An ideal ghost story is not merely understood; it must bring shivers down the back of one's spine. An ideal magic act, distinguished from an obvious trick, must evoke a sense of unrestrainable awe. Likewise, the true God must be hallowed, not simply figured out. And hallowing God is the substance of quiet time.
Hallowing evokes shuddering, terror, wonder, eeriness. The feelings evoked are similar to but on an entirely different level from ones caused by watching Crossing Over or seeing an amazing magician's act. For the more real the uncanny, the more awful the reaction. And nothing is more real or uncanny than God.
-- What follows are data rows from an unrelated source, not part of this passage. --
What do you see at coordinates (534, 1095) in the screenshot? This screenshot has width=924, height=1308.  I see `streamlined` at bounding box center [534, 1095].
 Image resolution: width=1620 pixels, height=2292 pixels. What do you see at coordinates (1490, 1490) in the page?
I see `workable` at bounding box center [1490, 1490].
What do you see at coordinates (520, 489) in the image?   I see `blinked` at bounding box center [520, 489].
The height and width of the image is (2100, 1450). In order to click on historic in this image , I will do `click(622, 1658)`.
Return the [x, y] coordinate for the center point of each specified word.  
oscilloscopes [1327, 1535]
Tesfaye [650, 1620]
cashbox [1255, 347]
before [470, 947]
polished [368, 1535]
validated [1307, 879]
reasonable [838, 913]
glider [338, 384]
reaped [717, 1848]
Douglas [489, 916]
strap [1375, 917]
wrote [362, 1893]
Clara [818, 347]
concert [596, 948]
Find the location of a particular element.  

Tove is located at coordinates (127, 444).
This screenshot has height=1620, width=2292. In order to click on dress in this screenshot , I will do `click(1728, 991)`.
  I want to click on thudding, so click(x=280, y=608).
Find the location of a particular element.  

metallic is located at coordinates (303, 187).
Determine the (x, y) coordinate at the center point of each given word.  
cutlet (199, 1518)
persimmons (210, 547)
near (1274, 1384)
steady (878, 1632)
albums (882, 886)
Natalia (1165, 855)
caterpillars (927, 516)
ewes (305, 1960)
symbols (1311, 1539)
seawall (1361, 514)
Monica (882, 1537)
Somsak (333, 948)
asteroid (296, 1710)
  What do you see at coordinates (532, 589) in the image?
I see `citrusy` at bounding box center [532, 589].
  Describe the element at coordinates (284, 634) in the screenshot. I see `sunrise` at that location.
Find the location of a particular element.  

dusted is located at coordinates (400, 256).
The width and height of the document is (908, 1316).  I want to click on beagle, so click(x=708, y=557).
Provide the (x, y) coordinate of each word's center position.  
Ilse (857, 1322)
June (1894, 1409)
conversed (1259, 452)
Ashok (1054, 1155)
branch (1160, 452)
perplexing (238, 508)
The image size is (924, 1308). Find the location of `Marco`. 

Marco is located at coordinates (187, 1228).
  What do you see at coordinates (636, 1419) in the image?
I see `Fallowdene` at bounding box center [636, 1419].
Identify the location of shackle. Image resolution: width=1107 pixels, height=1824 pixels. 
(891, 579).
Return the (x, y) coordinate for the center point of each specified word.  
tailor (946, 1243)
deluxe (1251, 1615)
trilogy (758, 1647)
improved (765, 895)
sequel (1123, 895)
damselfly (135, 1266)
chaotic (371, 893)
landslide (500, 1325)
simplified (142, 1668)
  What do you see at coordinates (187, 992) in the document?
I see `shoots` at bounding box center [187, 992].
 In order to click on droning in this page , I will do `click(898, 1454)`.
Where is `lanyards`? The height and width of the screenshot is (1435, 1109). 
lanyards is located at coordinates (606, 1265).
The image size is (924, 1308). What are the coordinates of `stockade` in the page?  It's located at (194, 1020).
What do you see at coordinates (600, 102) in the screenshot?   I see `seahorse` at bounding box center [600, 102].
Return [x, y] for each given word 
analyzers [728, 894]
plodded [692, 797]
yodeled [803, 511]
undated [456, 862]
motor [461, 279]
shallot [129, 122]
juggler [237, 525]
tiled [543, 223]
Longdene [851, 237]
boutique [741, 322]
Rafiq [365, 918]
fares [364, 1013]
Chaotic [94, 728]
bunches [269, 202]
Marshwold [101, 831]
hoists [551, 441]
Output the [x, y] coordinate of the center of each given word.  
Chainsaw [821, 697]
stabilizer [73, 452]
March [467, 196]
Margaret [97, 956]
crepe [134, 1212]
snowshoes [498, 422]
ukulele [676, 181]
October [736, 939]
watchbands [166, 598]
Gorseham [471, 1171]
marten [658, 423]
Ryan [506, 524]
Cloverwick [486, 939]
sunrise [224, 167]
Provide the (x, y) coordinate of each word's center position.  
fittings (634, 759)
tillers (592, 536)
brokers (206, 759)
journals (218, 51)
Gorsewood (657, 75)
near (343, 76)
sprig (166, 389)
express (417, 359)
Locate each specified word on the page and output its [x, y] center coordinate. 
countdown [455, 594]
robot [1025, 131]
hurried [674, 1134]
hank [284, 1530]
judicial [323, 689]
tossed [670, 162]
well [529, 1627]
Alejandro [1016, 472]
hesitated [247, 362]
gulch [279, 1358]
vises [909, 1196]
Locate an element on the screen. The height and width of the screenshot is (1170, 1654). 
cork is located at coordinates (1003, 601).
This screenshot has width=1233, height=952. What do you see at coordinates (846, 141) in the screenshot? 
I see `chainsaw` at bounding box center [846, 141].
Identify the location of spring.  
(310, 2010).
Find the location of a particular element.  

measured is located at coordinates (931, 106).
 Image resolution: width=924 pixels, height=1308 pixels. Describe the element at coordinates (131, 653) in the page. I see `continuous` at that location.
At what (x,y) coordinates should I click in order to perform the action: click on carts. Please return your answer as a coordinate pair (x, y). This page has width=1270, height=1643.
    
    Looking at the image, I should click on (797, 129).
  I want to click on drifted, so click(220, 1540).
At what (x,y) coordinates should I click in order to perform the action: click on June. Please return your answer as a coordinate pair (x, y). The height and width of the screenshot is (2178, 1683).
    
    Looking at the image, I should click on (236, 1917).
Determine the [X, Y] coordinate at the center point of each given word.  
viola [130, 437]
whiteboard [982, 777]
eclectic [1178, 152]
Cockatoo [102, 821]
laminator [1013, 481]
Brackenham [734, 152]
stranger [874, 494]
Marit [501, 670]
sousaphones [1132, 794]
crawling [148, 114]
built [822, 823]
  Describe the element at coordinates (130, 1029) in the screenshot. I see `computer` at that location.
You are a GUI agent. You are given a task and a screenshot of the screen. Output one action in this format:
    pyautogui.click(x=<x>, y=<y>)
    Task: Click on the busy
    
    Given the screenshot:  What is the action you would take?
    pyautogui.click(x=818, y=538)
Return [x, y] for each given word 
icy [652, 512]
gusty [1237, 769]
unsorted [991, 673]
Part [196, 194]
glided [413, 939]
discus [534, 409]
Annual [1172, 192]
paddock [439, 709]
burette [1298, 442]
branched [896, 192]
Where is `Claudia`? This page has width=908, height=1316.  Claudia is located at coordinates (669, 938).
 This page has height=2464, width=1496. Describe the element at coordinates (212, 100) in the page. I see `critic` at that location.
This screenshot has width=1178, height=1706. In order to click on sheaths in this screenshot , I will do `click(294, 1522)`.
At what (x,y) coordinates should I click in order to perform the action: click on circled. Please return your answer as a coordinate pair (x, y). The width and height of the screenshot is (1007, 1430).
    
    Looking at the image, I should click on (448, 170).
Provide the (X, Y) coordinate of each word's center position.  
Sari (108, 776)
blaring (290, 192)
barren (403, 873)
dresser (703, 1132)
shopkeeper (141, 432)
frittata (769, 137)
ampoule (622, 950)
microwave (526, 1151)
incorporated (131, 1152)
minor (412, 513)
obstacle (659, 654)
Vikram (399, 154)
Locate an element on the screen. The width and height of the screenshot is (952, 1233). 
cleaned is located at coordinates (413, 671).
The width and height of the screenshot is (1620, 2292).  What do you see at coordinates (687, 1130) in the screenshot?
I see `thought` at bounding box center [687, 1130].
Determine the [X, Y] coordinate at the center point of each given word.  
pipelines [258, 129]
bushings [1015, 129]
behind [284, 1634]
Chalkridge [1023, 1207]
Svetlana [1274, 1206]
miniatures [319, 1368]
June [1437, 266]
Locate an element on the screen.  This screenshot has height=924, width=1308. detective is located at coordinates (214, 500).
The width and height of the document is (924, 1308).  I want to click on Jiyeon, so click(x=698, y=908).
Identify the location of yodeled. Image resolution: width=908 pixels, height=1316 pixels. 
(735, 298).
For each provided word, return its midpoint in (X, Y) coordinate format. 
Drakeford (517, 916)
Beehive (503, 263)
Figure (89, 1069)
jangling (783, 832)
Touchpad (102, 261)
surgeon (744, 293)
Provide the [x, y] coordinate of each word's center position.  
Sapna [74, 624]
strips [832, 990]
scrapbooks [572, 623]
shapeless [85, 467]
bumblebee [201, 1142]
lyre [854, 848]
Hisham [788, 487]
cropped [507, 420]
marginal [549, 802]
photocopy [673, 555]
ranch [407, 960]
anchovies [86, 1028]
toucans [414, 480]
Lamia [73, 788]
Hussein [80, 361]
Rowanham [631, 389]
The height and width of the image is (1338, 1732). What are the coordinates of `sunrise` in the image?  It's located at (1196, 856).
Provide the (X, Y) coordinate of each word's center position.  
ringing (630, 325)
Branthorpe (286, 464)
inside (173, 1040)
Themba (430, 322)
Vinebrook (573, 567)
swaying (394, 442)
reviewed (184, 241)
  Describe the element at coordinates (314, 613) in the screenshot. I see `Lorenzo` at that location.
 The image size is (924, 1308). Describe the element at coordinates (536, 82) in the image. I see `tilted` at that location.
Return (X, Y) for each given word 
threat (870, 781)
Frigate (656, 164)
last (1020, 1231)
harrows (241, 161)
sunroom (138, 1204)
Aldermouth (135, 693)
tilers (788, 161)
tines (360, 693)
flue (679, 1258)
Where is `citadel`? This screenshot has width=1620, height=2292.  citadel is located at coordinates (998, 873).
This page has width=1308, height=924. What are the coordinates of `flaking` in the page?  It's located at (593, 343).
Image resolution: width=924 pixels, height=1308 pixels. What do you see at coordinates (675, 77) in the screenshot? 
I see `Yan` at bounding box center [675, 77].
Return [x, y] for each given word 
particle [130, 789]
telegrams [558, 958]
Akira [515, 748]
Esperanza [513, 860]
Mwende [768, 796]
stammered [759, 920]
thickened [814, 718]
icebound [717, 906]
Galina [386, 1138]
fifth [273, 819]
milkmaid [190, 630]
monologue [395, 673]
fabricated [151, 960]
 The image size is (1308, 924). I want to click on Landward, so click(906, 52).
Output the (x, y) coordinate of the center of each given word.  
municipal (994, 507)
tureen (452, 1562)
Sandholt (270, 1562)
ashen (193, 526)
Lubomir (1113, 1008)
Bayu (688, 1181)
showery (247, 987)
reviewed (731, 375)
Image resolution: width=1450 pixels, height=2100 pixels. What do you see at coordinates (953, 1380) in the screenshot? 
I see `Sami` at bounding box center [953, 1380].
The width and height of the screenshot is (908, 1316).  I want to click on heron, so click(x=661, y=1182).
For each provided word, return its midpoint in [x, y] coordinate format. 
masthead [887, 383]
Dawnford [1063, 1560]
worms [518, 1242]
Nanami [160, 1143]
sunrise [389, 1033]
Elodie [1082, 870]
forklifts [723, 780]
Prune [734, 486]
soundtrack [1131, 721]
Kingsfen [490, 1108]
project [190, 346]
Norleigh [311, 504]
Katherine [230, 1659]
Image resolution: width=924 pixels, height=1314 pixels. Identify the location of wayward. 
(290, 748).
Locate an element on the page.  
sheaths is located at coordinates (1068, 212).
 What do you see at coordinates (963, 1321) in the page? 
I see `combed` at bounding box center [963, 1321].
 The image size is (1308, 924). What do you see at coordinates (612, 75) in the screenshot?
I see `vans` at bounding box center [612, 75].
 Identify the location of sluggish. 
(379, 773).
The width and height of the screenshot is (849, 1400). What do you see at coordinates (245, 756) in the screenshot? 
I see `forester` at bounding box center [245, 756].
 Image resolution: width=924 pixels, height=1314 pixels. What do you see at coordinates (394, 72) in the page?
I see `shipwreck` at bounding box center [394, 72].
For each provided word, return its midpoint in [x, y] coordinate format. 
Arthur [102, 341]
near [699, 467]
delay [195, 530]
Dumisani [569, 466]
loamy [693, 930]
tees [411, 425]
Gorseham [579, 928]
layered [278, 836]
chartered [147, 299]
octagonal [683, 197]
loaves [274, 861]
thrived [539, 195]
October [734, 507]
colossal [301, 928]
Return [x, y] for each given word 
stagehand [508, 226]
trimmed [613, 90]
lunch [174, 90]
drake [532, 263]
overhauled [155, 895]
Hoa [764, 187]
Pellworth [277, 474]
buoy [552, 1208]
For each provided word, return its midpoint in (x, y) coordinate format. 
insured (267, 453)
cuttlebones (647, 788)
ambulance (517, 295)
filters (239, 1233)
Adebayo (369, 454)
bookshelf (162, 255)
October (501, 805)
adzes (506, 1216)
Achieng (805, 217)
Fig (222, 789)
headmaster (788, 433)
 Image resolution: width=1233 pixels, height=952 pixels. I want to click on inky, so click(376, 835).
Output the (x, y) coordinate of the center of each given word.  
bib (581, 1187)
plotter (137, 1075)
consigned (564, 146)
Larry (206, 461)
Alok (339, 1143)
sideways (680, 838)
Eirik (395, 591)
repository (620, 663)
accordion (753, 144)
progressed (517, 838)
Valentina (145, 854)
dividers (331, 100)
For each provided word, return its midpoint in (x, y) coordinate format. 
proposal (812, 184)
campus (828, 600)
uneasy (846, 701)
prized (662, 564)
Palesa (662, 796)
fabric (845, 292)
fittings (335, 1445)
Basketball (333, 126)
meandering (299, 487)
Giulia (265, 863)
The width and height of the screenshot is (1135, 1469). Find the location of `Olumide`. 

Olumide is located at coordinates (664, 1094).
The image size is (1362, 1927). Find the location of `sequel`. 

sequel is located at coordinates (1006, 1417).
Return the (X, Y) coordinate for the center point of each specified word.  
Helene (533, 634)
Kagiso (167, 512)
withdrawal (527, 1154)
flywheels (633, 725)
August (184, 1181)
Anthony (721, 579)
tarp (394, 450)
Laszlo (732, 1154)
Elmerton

Compare the response of people who did and did not know that The Blair Witch Project was staged. That is the difference between people who know God as object and hallow God as subject. The supernatural is not merely grasped; it must grasp.
A ghost story transforms from object to subject when it is no longer controlled but controls. Suddenly, unexpectedly, the story goes from being comprehended by the listener to arousing fear in the listener. Prayer is when the one who knows God becomes ravished by Him. Quiet time is praise time.
The growing popularity of the eerie proves that less people are praying to the Holy One. Less people are praying to the Holy One because God's Word has become a mere object of study. The Holy Bible has been reduced to the Study Bible. People remain in control of God and His Word.
But as the ghost story experience shows, until the object of our attention is understood as supernatural, utterly beyond us, and then overwhelms and grips us with the realization of our finitude (as the 9-11 terrorist attacks once did), that is, until the object becomes subject, the Holy One, the Holy Bible, and prayer become reduced to the mundane. And people's unsatisfied appetites for the holy lead them to the next scary movie.